In a piece for AREA Chicago online, NEIU professor of anthropology Jesse Mumm (who spoke at the We Are/Somos discussions) defines gentrification as “the revaluation and reshaping of urban space by more affluent newcomers who displace lower income predecessors.”

The property value of buildings can raise on the basis that other property around it is developed by real estate developers, leading to increases in rent and lower-income tenants to be displaced – simultaneously, new residents attracted to new development (who can afford the increases in rent) move in.

The church of Pastor Erik Christensen, St. Luke’s Lutheran Church of Logan Square, served as the venue for one of the gentrification series discussions on Saturday, Jan. 17.

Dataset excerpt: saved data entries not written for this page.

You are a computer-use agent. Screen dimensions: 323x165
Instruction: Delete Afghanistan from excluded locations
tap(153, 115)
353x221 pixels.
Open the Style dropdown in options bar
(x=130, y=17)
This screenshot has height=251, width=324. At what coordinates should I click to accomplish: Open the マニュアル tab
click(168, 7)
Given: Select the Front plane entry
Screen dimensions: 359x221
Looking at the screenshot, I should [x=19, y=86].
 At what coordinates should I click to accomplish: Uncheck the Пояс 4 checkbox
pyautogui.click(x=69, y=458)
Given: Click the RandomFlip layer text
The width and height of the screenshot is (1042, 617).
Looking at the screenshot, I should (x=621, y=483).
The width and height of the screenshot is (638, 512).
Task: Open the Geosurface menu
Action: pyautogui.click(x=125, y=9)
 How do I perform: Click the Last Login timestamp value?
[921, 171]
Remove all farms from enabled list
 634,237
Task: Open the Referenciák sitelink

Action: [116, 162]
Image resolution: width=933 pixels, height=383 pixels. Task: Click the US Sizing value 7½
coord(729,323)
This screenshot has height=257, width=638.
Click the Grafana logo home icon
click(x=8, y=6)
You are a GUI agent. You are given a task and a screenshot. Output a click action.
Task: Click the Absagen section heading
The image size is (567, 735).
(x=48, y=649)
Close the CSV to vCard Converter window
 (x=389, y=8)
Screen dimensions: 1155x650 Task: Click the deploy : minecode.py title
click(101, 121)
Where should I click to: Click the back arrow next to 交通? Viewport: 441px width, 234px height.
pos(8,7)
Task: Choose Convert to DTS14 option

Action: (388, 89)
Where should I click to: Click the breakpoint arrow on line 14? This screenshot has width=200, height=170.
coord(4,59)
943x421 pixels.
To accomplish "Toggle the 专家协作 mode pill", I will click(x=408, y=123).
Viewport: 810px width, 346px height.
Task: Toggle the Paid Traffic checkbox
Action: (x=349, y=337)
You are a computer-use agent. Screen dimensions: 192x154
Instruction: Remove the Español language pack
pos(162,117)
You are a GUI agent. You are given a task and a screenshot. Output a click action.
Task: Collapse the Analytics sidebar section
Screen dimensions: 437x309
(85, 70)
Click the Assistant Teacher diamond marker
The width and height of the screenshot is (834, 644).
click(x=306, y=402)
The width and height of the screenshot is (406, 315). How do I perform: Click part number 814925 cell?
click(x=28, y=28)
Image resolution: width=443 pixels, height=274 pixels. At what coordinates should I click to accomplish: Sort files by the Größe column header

Christensen reacted positively to the speakers’ contributions to the discussions.

“The speakers did a great job today of naming that gentrification is driven by a process of valuation, and that valuation is actually a social construct … Gentrification is at its core driven by an engine that works because it says some people and some neighborhoods are worth more than others.”

Historically, the process of gentrification began as early as the 1950s and 1960s. Socially contributing factors have included the growth of the creative class and the movement of the middle-class, college-educated from the suburbs back to urban areas, and culturally, factors have included the popularization of certain lifestyle ideals such as loft living, authenticity of place and preservation of neighborhoods.

In Mumm’s presentation on gentrification he tells that the preservation of neighborhoods is not for “the poorest and most marginalized blacks and Latinos in cities like Chicago,” who are pushed out of neighborhoods by gentrification.

To counter the process, voices such as Latino United Community Housing Association (LUCHA) are resisting. For example, they advocate zoning changes in order to build affordable housing developments such as Tierra Linda, which could provide rental housing for families earning 50 percent or below Area Median Income (AMI) near the soon-to-open, The 606.

The 606 is a park and trail system that will be built along the inactive Bloomingdale Line (which runs through the neighborhoods of Wicker Park, Bucktown, Humboldt Park, and Logan Square), the exact kind of attractive urban development that will draw higher-income residents who can afford the raised property values of nearby real estate to previously less lush locations. The first phase of the park system is to be completed in June 2015.

Christensen believes gentrification is not something “that we can resist individually. It’s one that requires voluntary association or, ‘getting organized’ … the resistance to that requires some sort of a body that is larger than one person that can say, ‘No, we have a different way of valuing a person.’”

“We say, ‘no, a human life has inherent value, which is neither more nor less than any other human life,’ and so, any kind of economy that exists on the process of devaluing human lives needs to be resisted.”